(Records from a collection)

*****

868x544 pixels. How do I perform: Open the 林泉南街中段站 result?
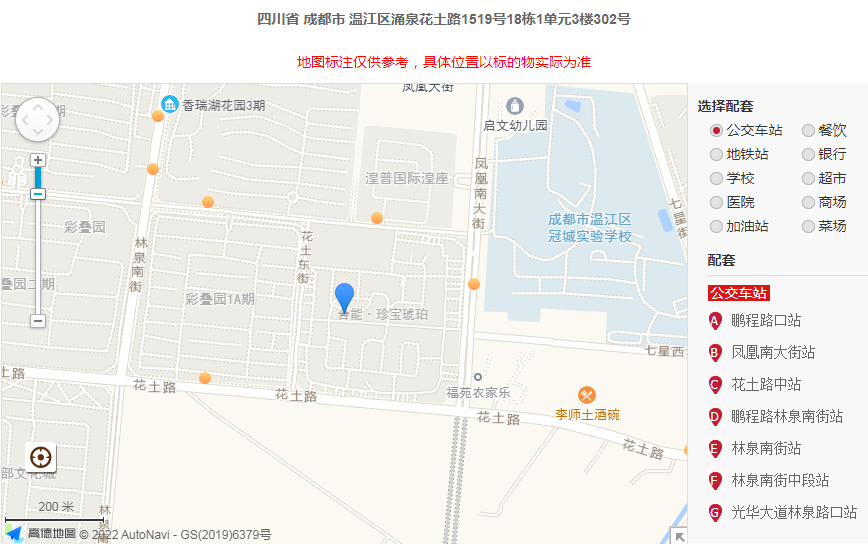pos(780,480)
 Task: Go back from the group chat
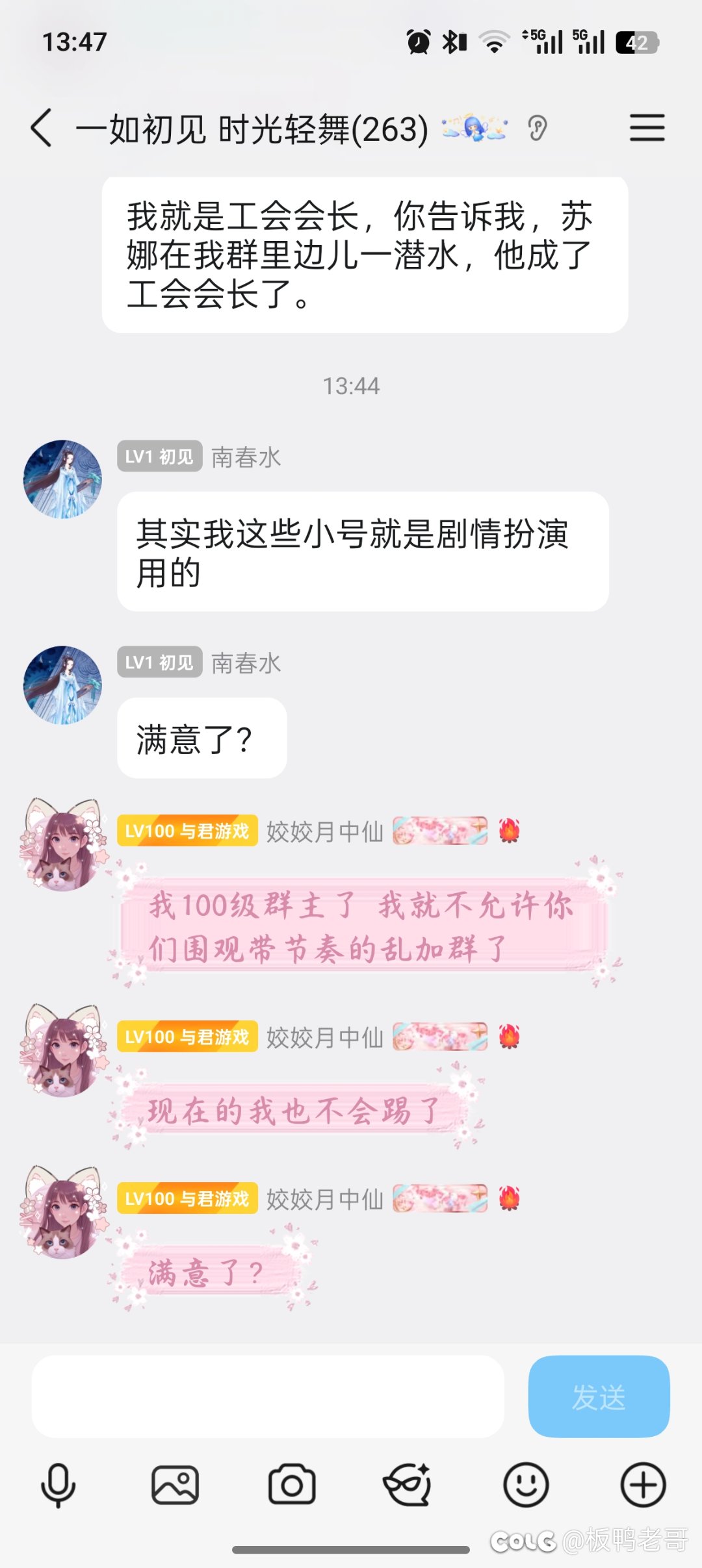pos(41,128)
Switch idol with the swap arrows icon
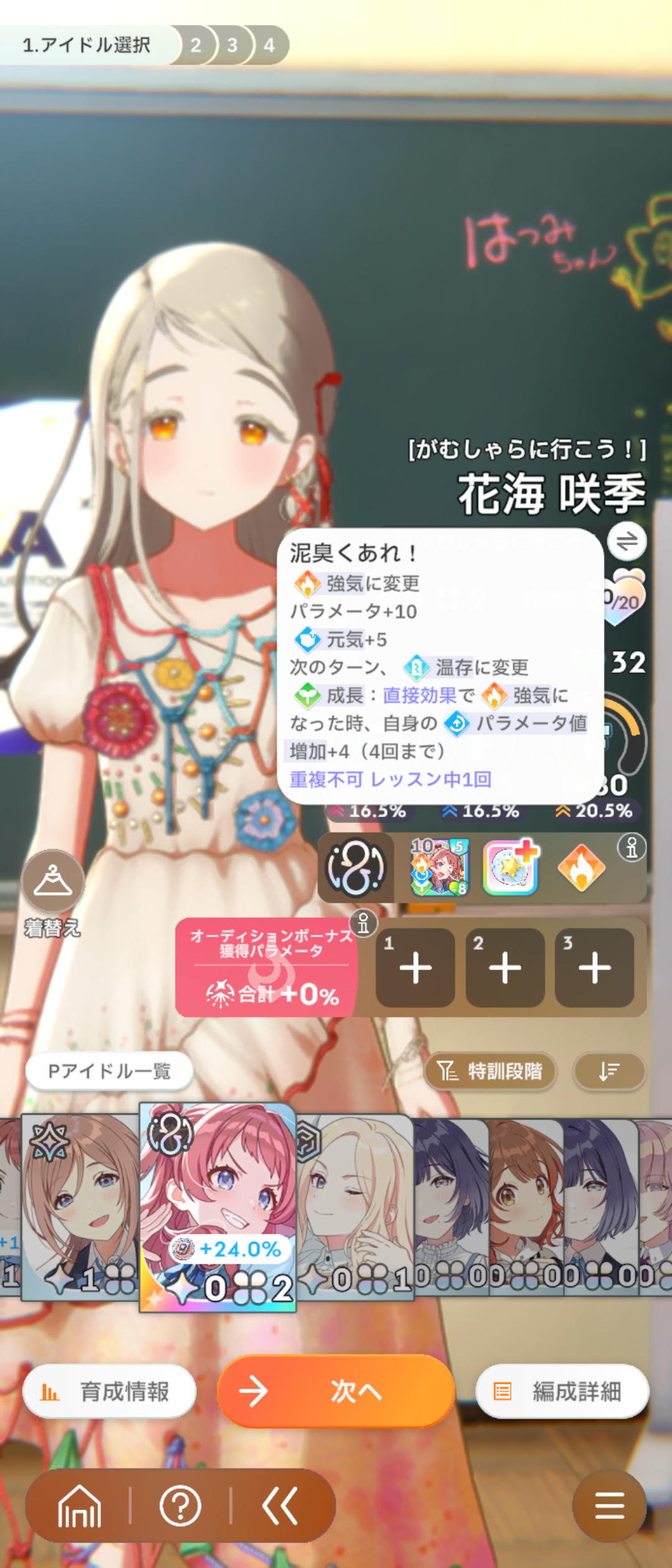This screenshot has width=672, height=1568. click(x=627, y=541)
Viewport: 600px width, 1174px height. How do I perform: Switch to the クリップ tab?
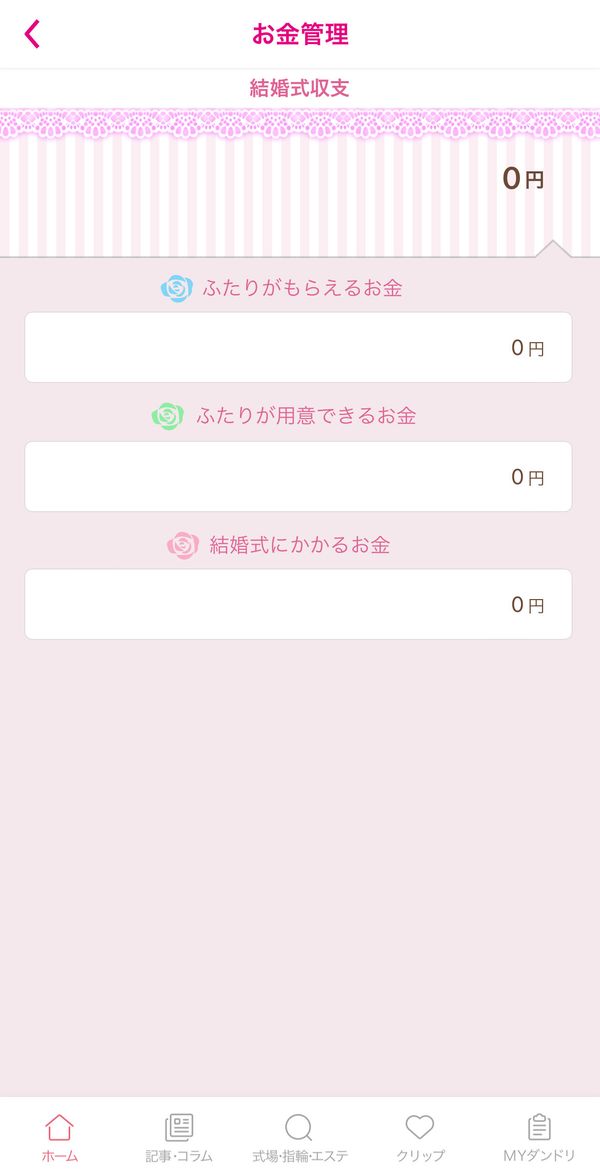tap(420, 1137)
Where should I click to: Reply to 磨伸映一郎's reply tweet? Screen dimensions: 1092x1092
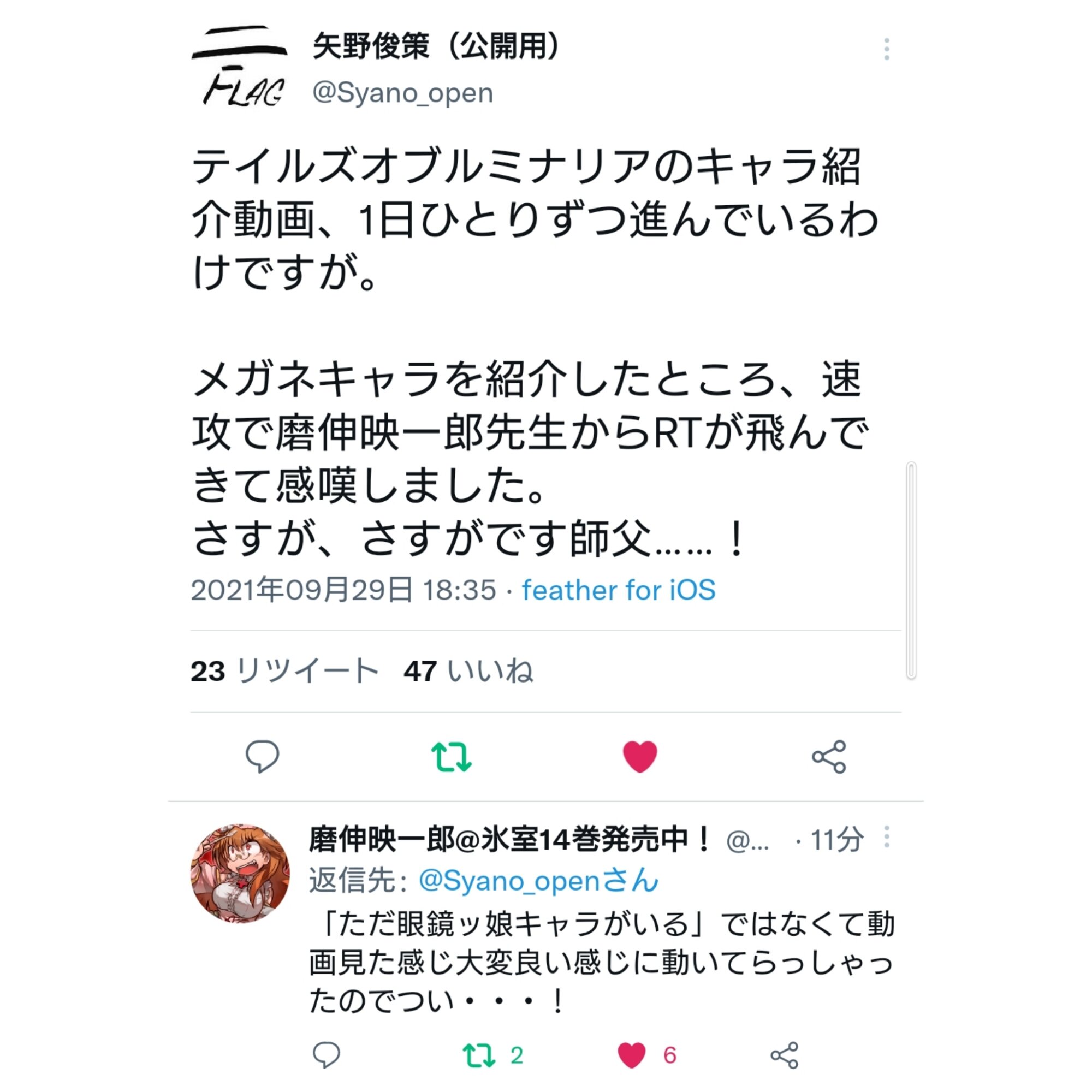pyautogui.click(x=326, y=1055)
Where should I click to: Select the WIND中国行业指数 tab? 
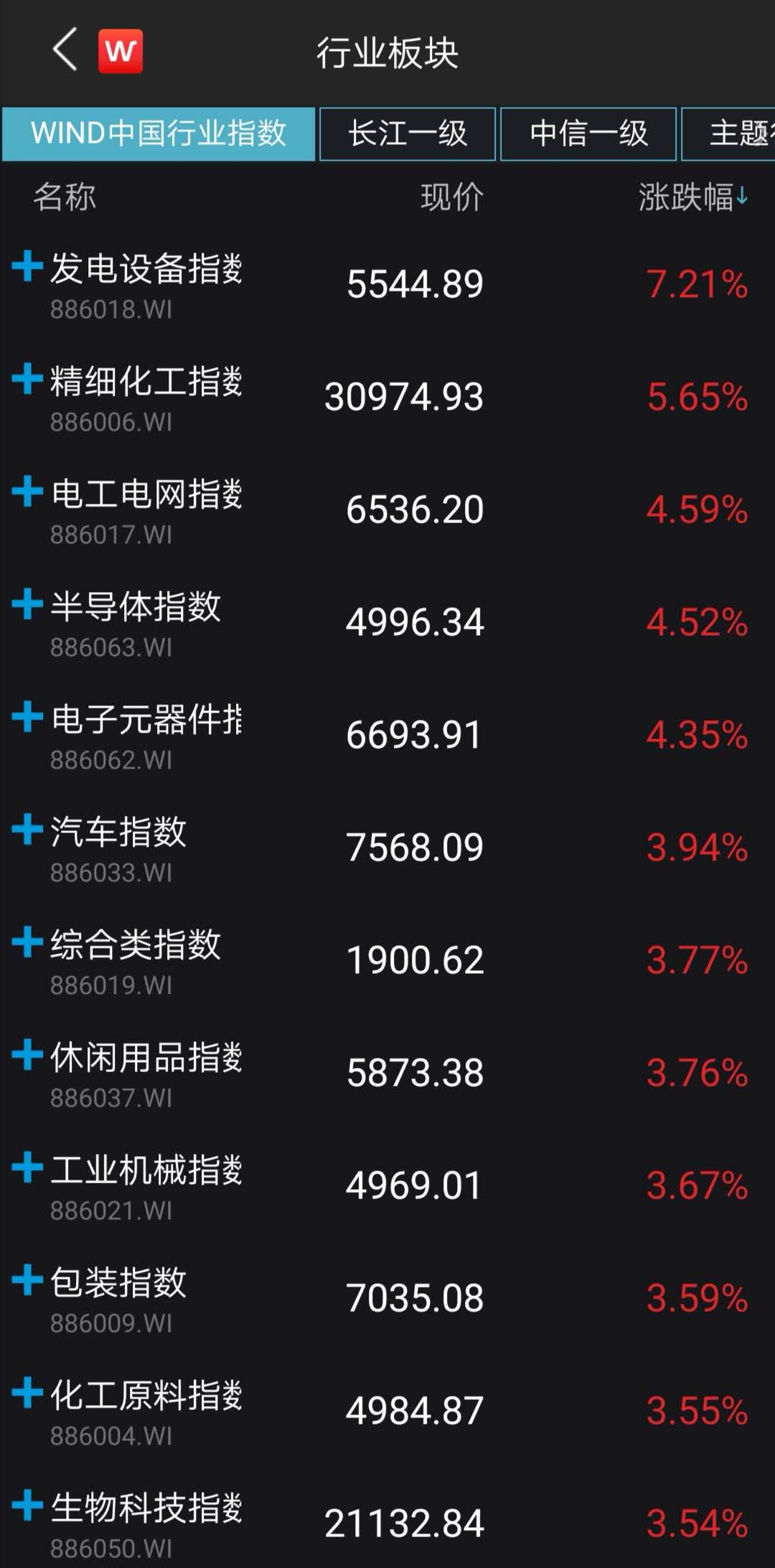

*****

## EXERCISE OBJECTIVE
Can you copy all of the records above word for word, leaving the pictures out?

## ANSWER TO THE EXERCISE
868x544 pixels. How do I perform: Open the 林泉南街中段站 result?
pos(780,480)
 Task: Go back from the group chat
pos(41,128)
Switch idol with the swap arrows icon
This screenshot has width=672, height=1568. click(x=627, y=541)
Viewport: 600px width, 1174px height. How do I perform: Switch to the クリップ tab?
tap(420, 1137)
Where should I click to: Reply to 磨伸映一郎's reply tweet? Screen dimensions: 1092x1092
pyautogui.click(x=326, y=1055)
Where should I click to: Select the WIND中国行业指数 tab? 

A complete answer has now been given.